TRIBUNE. La question est posée d’apaiser, dans l’esprit d’un État de droit, les conséquences néfastes des conflits nés ici ou là sur le continent africain.

De la commission Vérité, Justice et Réconciliation en Afrique du Sud à son équivalent au Mali, en passant par de nombreuses instances mises en place ici ou là dans l’histoire récente de l’Afrique, la notion de réconciliation est devenue un objectif constant de l’action de nos gouvernants. Il est vrai que l’histoire tumultueuse du continent, faite de violence, de conflits sociaux, de guerres civiles, de rébellions…, est une source de tensions vives et de divisions dans les pays.

Le débat ethnicisé

Avec l’ouverture démocratique, les conflits politiques, à travers notamment leur ethnicisation, ont polarisé le débat autour des questions identitaires. Les groupes et leurs leaders en sont devenus des acteurs politiques à part entière. Ils se donnent réciproquement une légitimité basée sur l’ethnie et s’ouvrent par la même occasion des tensions vives entre les groupes humains dans leur pays. La politique n’hésitant pas à brandir la menace contre un autre groupe chaque fois qu’il est en posture difficile. Lui-même et son groupe en deviennent ainsi à la fois les otages et les geôliers les uns des autres.

La nécessité d’apaiser les esprits et de calmer les tensions conduit à la convocation de la réconciliation. Elle devient ainsi un mot magique utilisé par tous et dans tous les contextes, presque partout aujourd’hui en Afrique. Comme s’il suffisait de l’évoquer pour obtenir un calme relatif dans le pays concerné !

L’emblématique cas sud-africain

Pourtant, si l’on parle autant de réconciliation, et depuis plusieurs décennies, c’est parce que nous ne sommes pas réconciliés et, peut-être, parce que nous n’avons pas su ou pas voulu engager les chemins qui conduisent à la réconciliation, la vraie !
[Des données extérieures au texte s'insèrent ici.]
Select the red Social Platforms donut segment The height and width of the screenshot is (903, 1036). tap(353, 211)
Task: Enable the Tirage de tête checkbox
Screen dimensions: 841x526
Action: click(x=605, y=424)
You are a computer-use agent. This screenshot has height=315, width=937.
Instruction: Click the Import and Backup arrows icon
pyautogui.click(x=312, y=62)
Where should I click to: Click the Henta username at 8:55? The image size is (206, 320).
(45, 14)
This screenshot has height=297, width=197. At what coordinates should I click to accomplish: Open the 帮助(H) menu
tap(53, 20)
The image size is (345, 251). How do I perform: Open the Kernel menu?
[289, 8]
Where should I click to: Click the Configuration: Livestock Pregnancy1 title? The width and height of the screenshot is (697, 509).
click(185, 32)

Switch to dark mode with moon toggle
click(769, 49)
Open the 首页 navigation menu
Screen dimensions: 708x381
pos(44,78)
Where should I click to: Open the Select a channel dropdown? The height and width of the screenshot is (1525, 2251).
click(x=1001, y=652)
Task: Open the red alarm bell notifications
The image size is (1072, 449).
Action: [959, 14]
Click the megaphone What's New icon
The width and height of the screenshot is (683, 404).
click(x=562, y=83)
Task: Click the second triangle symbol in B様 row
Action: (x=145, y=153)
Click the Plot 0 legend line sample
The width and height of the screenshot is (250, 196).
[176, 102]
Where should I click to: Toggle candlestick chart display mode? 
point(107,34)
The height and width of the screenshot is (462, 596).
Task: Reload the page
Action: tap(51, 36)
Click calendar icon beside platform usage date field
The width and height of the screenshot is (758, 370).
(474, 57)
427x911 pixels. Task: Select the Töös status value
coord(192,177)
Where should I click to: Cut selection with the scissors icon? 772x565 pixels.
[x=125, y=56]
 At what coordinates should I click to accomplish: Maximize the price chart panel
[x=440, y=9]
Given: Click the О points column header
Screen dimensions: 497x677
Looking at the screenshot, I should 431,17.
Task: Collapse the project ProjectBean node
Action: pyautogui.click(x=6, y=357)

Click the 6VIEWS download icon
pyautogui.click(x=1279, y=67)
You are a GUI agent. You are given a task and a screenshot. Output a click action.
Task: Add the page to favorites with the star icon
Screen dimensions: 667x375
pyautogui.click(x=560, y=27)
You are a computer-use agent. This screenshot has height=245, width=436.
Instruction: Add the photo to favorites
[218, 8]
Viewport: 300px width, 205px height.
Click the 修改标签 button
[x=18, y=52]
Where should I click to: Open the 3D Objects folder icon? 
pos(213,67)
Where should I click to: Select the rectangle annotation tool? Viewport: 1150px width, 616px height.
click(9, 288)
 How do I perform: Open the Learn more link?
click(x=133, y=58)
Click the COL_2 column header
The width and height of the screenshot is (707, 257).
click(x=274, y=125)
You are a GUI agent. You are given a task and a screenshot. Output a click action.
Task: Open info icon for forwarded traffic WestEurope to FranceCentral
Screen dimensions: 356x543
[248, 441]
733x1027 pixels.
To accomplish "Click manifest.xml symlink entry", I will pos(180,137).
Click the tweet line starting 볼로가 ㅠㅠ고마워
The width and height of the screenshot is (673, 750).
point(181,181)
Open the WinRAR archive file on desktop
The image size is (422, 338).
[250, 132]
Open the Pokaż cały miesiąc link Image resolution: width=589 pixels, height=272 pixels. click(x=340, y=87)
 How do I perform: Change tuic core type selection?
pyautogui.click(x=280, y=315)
À l’exception notable de l’expérience sud-africaine, reconnue comme positive sur le continent et au-delà, les nombreux autres processus engagés, au mieux, patinent sinon échouent. Il est vrai que l’expérience sud-africaine était simple à mener, nonobstant les crimes terribles de l’apartheid, car le pouvoir d’État appartenait aux victimes, les objectifs étaient clairs et une partie des bourreaux étaient prêts à fonctionner. Le chemin étant très clairement défini, la gestion en fut aisée.

Quelle réconciliation ?

Dans le processus de réconciliation lancé ici ou là, bien que l’on parle de justice, il faut malheureusement constater que nous nous orientons presque toujours vers la réparation et le versement de compensations aux victimes. Et cela est souvent mis en œuvre dans des conditions qui ne sont pas satisfaisantes en termes de transparence, d’effectivité des paiements, d’équité, etc.

On ne parle presque jamais de justice ! Or sans elle, les auteurs de violences demeurent impunis, ce qui les encourage, ainsi que d’autres, à poursuivre leurs méfaits. Cela crée chez les victimes un sentiment réel d’injustice et suscite en elles, progressivement, une volonté de se venger, ce qui prolonge le cycle de violence.